* [What the task asks] Take the entries below and print all of them exactly, please.

* [Stored records]
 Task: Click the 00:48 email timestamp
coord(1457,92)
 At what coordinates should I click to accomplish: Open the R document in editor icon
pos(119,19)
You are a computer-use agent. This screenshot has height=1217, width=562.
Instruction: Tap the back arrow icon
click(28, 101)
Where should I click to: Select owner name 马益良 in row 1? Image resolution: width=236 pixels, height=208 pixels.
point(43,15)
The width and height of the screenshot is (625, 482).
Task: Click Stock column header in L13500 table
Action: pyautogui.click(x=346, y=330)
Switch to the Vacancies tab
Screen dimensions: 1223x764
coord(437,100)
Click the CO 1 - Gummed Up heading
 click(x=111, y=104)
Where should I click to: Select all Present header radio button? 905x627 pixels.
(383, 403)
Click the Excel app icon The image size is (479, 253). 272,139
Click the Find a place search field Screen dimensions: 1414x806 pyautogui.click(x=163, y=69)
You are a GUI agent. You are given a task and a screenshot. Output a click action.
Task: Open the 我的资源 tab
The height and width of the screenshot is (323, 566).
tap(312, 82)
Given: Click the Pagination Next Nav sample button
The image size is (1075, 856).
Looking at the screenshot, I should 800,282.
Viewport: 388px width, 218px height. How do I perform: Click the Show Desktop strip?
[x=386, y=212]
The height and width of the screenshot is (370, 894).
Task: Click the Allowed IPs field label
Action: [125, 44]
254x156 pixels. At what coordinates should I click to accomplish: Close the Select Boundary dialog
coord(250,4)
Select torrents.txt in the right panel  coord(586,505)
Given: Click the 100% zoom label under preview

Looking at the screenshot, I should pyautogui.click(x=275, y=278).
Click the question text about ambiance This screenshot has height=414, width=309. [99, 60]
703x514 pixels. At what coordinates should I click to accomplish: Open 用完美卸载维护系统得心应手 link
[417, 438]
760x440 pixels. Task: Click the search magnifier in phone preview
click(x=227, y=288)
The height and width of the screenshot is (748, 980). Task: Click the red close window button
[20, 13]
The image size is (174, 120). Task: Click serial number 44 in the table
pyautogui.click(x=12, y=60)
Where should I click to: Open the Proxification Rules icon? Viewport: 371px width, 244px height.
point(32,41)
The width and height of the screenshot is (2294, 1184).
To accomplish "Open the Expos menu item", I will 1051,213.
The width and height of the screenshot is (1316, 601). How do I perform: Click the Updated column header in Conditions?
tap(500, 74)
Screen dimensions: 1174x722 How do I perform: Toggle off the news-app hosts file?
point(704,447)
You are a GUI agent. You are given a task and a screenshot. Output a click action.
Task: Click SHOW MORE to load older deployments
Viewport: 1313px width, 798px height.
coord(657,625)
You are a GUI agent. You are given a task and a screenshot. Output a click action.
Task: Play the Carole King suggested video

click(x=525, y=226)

* [Solution to this task]
 Task: Click the 00:48 email timestamp
coord(1457,92)
 At what coordinates should I click to accomplish: Open the R document in editor icon
pos(119,19)
You are a computer-use agent. This screenshot has height=1217, width=562.
Instruction: Tap the back arrow icon
click(28, 101)
Where should I click to: Select owner name 马益良 in row 1? Image resolution: width=236 pixels, height=208 pixels.
point(43,15)
The width and height of the screenshot is (625, 482).
Task: Click Stock column header in L13500 table
Action: pyautogui.click(x=346, y=330)
Switch to the Vacancies tab
Screen dimensions: 1223x764
coord(437,100)
Click the CO 1 - Gummed Up heading
 click(x=111, y=104)
Where should I click to: Select all Present header radio button? 905x627 pixels.
(383, 403)
Click the Excel app icon The image size is (479, 253). 272,139
Click the Find a place search field Screen dimensions: 1414x806 pyautogui.click(x=163, y=69)
You are a GUI agent. You are given a task and a screenshot. Output a click action.
Task: Open the 我的资源 tab
The height and width of the screenshot is (323, 566).
tap(312, 82)
Given: Click the Pagination Next Nav sample button
The image size is (1075, 856).
Looking at the screenshot, I should 800,282.
Viewport: 388px width, 218px height. How do I perform: Click the Show Desktop strip?
[x=386, y=212]
The height and width of the screenshot is (370, 894).
Task: Click the Allowed IPs field label
Action: [125, 44]
254x156 pixels. At what coordinates should I click to accomplish: Close the Select Boundary dialog
coord(250,4)
Select torrents.txt in the right panel  coord(586,505)
Given: Click the 100% zoom label under preview

Looking at the screenshot, I should pyautogui.click(x=275, y=278).
Click the question text about ambiance This screenshot has height=414, width=309. [99, 60]
703x514 pixels. At what coordinates should I click to accomplish: Open 用完美卸载维护系统得心应手 link
[417, 438]
760x440 pixels. Task: Click the search magnifier in phone preview
click(x=227, y=288)
The height and width of the screenshot is (748, 980). Task: Click the red close window button
[20, 13]
The image size is (174, 120). Task: Click serial number 44 in the table
pyautogui.click(x=12, y=60)
Where should I click to: Open the Proxification Rules icon? Viewport: 371px width, 244px height.
point(32,41)
The width and height of the screenshot is (2294, 1184).
To accomplish "Open the Expos menu item", I will 1051,213.
The width and height of the screenshot is (1316, 601). How do I perform: Click the Updated column header in Conditions?
tap(500, 74)
Screen dimensions: 1174x722 How do I perform: Toggle off the news-app hosts file?
point(704,447)
You are a GUI agent. You are given a task and a screenshot. Output a click action.
Task: Click SHOW MORE to load older deployments
Viewport: 1313px width, 798px height.
coord(657,625)
You are a GUI agent. You are given a task and a screenshot. Output a click action.
Task: Play the Carole King suggested video

click(x=525, y=226)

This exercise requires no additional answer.